Elle était là, belle comme la jeunesse et le bonheur, sous l’aile de madame la princesse de Montfort, sa belle-mère. Vous avez vu, certes, en votre vie, quelque jolie petite fille, affolée par son amour pour sa poupée toute neuve ; il n’y a rien de blessant dans la comparaison, Madame la princesse était ainsi à l’égard de sa charmante bru : folle, entendez-vous ? avec toutes les joyeusetés de ce genre de folie. Elle avait rajeuni de dix ans ; elle avait un continuel besoin de caresser et de sourire ; la jolie Mme de Maillé avait laissé échapper une fois : « Si ce n’était ma tante qui est le bon ton fait princesse, je dirais que toutes ces chatteries sont de très mauvais goût. »

Eh bien ! c’eût été de l’injustice. Il faut qu’une fois pour toutes le bon ton permette le bonheur.
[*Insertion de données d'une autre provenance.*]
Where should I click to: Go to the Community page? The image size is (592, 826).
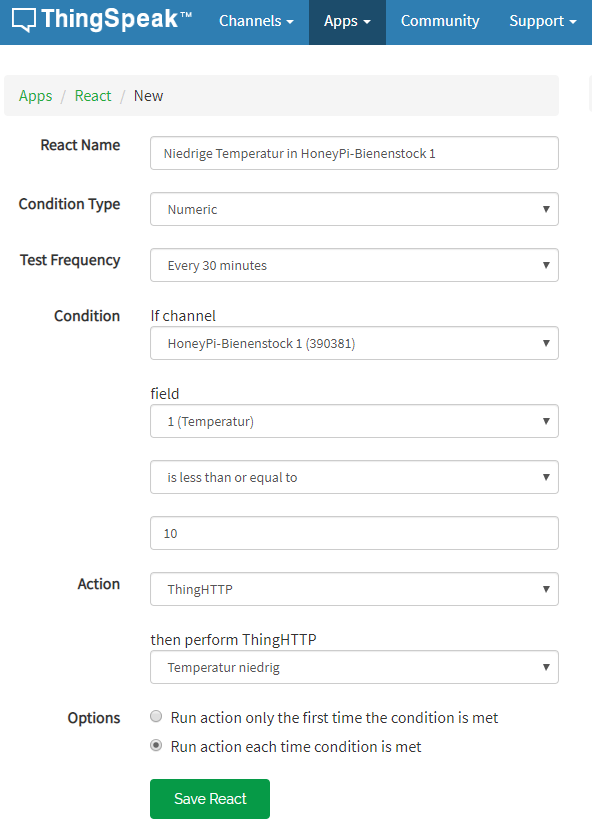440,21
À la brune, quelques gouttes de pluie mirent en fuite les dames qui se réfugièrent dans le salon, où les sièges étaient disposés déjà pour le concert. Il était difficile que le lieu, l’identité des personnages, la parité de la mise en scène ne fissent pas naître un souvenir.

— J’espère, dit le docteur Récamier, qui venait de conseiller amicalement plusieurs affusions d’eau froide dans des bains chauds, que Mgr d’Hermopolis mettra le produit de sa quête en lieu sûr, cette fois.